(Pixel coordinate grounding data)

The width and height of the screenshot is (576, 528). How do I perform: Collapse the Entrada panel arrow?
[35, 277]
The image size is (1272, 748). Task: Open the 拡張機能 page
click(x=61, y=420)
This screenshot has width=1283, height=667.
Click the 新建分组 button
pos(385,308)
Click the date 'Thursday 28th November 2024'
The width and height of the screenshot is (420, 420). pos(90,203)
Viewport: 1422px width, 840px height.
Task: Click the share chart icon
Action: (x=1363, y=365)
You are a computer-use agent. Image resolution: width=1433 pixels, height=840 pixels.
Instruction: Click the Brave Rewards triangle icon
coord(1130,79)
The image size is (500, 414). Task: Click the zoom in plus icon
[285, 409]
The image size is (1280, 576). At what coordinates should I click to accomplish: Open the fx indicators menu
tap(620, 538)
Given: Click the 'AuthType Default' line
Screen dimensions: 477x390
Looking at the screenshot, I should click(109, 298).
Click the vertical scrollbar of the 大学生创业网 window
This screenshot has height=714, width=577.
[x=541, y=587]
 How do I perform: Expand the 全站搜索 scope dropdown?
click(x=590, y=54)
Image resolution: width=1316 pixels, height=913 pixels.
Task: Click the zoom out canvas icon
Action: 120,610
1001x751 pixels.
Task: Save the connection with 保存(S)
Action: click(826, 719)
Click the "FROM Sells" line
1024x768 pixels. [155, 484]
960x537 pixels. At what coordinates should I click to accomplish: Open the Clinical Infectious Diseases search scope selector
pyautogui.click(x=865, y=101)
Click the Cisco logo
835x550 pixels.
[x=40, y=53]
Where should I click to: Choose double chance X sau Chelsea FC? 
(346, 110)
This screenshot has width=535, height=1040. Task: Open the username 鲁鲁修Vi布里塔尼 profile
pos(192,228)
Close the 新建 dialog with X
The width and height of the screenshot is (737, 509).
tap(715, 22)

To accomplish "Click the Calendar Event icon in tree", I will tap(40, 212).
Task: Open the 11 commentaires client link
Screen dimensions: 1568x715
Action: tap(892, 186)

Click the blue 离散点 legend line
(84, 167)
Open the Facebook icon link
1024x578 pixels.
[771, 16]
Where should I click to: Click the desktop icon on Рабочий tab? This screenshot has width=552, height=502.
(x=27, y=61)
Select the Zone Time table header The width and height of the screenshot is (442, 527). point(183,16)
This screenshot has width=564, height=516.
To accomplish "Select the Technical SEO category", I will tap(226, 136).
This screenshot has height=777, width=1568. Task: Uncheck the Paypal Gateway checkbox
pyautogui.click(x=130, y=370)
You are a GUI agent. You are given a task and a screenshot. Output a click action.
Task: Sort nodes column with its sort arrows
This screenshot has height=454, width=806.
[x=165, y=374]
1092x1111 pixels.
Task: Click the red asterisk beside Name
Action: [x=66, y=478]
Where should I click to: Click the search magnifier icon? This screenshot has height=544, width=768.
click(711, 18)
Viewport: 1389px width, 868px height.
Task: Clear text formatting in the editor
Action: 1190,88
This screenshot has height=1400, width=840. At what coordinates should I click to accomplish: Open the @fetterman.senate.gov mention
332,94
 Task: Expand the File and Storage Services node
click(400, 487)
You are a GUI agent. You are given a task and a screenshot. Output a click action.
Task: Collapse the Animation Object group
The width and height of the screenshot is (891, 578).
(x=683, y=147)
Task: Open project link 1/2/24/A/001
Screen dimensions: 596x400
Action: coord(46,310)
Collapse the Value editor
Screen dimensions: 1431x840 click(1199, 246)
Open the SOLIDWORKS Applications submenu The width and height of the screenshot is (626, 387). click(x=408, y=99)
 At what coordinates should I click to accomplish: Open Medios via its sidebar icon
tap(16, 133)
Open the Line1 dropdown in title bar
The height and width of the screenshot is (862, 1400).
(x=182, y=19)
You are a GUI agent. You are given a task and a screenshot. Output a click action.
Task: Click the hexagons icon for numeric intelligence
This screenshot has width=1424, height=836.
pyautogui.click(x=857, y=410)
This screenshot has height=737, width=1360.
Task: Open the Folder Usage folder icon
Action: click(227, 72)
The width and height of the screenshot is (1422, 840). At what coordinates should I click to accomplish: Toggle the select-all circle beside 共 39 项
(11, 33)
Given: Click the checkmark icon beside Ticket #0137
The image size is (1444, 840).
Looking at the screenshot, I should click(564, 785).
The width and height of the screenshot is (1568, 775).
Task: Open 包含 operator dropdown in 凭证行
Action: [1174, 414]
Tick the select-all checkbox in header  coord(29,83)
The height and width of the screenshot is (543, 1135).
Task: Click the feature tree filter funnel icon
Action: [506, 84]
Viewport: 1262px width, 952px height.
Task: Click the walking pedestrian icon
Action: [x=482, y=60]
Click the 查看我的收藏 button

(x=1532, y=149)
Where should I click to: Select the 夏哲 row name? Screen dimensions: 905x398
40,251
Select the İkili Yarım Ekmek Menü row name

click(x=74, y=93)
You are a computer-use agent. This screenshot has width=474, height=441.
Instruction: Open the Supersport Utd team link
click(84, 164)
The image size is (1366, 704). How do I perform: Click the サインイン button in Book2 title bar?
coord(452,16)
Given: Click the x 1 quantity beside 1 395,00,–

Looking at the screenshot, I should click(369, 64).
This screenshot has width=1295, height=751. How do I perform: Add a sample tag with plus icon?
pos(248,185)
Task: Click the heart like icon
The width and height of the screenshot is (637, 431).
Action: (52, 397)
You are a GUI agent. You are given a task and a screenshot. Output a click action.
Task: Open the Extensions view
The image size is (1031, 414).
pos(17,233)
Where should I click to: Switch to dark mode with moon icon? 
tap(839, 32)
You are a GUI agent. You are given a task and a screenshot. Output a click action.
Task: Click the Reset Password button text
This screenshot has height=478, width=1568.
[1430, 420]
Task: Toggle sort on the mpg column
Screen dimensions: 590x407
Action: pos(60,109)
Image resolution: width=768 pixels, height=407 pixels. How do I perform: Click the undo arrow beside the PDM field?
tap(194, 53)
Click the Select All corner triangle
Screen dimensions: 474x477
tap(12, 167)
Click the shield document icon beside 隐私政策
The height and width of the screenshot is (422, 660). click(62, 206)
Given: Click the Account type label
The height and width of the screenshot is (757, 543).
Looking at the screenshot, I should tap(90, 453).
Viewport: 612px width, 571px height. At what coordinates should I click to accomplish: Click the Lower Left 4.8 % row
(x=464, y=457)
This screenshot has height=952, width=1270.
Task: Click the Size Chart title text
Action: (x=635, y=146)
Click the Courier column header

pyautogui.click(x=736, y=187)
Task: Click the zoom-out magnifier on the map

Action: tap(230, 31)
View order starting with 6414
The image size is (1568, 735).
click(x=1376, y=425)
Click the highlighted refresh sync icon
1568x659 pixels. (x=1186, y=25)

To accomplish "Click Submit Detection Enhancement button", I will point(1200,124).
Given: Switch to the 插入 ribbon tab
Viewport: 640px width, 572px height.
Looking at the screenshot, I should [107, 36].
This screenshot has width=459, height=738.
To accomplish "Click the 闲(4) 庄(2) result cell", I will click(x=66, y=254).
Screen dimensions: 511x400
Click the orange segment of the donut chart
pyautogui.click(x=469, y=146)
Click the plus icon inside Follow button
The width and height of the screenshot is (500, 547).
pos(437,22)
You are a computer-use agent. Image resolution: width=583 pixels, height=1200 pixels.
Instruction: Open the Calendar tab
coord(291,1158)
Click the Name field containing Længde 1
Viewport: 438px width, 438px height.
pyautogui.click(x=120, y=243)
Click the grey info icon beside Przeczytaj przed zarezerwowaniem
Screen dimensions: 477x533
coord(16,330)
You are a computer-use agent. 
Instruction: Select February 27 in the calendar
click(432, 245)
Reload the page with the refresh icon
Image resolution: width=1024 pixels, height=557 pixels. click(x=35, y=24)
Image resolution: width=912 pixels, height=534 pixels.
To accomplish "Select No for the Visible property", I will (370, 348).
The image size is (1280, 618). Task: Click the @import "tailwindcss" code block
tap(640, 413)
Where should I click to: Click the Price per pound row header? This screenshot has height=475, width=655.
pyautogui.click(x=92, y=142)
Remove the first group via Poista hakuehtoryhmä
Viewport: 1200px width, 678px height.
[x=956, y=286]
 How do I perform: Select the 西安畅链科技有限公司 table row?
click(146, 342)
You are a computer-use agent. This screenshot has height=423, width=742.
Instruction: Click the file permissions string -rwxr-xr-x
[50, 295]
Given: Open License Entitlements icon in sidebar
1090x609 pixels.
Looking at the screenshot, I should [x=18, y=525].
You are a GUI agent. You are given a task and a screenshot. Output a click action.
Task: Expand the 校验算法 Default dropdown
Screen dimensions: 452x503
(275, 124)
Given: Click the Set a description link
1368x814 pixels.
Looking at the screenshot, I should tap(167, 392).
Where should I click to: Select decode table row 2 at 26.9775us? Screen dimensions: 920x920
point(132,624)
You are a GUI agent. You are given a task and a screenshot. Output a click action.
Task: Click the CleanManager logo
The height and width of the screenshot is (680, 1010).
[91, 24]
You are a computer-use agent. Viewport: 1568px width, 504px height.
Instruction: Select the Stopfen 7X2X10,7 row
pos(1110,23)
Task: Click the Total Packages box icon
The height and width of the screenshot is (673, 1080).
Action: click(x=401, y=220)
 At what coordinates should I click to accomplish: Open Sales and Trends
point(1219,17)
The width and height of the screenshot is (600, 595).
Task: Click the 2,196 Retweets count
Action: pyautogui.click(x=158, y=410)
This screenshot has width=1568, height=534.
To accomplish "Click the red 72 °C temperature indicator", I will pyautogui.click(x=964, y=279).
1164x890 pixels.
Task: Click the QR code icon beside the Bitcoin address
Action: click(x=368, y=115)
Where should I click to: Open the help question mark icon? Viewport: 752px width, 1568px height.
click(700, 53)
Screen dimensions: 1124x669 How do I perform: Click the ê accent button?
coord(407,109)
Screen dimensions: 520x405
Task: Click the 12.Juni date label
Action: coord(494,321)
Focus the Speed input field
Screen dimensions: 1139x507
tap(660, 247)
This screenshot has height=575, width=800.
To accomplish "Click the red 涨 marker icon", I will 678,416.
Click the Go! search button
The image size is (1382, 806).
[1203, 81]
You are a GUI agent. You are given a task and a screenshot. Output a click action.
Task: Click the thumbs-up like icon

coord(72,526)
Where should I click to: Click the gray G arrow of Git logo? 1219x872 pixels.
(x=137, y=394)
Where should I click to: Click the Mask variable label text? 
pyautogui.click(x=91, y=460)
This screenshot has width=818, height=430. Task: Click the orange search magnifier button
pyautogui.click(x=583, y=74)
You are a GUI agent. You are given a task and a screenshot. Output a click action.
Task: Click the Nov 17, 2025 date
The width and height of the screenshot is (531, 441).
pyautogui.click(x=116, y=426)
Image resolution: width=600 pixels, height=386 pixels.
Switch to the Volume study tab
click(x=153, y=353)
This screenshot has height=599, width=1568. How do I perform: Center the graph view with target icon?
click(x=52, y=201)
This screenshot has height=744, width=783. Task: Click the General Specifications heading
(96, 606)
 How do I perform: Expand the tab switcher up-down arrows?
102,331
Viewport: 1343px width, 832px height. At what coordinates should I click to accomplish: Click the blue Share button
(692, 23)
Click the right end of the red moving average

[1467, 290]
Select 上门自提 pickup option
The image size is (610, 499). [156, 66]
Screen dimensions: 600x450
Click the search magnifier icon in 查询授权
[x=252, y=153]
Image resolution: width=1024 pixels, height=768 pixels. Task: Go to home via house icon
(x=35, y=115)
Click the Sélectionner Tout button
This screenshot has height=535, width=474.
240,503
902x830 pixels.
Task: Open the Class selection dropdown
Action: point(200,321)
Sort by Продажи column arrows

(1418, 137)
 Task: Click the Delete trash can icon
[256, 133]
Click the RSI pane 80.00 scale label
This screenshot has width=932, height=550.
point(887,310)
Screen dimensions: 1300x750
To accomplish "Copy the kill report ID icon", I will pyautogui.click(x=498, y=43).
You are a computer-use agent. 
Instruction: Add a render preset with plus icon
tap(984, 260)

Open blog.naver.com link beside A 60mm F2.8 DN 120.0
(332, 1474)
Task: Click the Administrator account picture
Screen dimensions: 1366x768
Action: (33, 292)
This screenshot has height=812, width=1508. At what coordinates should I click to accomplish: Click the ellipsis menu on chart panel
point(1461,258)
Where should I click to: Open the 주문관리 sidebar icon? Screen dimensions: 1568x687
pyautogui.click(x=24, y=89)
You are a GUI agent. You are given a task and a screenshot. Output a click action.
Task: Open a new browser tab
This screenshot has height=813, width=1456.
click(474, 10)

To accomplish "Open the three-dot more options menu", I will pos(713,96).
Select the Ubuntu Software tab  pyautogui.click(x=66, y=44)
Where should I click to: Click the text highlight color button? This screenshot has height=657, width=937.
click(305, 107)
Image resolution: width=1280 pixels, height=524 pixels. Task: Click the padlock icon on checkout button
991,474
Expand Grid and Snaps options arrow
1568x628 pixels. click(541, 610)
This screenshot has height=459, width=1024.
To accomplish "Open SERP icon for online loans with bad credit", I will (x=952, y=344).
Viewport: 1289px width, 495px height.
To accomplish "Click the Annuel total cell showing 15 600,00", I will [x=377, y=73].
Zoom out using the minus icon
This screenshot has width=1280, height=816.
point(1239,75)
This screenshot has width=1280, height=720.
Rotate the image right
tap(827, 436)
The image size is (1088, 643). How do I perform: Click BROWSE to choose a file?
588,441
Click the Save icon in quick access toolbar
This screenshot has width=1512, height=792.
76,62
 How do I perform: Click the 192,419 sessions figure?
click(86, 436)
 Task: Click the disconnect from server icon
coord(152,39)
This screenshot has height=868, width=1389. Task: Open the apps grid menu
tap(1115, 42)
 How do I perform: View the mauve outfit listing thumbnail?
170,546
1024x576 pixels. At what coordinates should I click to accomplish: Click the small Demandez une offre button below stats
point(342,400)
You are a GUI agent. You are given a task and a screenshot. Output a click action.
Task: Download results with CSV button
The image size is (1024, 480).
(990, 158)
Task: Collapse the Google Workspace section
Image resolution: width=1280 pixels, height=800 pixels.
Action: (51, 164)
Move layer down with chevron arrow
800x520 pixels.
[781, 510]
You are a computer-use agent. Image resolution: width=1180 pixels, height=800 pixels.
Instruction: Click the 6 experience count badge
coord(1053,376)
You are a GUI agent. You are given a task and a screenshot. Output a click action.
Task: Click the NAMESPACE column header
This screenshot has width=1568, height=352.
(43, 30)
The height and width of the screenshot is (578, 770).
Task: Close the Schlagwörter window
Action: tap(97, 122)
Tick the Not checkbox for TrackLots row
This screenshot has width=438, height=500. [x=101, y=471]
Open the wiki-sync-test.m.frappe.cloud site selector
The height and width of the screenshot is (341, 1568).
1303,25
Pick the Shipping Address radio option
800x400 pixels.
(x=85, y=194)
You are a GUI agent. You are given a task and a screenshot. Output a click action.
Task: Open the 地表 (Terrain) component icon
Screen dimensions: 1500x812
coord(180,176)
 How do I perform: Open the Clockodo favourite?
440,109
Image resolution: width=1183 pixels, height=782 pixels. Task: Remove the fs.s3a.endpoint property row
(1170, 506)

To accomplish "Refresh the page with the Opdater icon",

■ **BRIEF**:
Look above and return each line of the records exactly, from the very first through the line with "You are a computer-use agent. Image resolution: width=1433", both included.

■ **TASK ANSWER**:
The width and height of the screenshot is (576, 528). How do I perform: Collapse the Entrada panel arrow?
[35, 277]
The image size is (1272, 748). Task: Open the 拡張機能 page
click(x=61, y=420)
This screenshot has width=1283, height=667.
Click the 新建分组 button
pos(385,308)
Click the date 'Thursday 28th November 2024'
The width and height of the screenshot is (420, 420). pos(90,203)
Viewport: 1422px width, 840px height.
Task: Click the share chart icon
Action: (x=1363, y=365)
You are a computer-use agent. Image resolution: width=1433 pixels, height=840 pixels.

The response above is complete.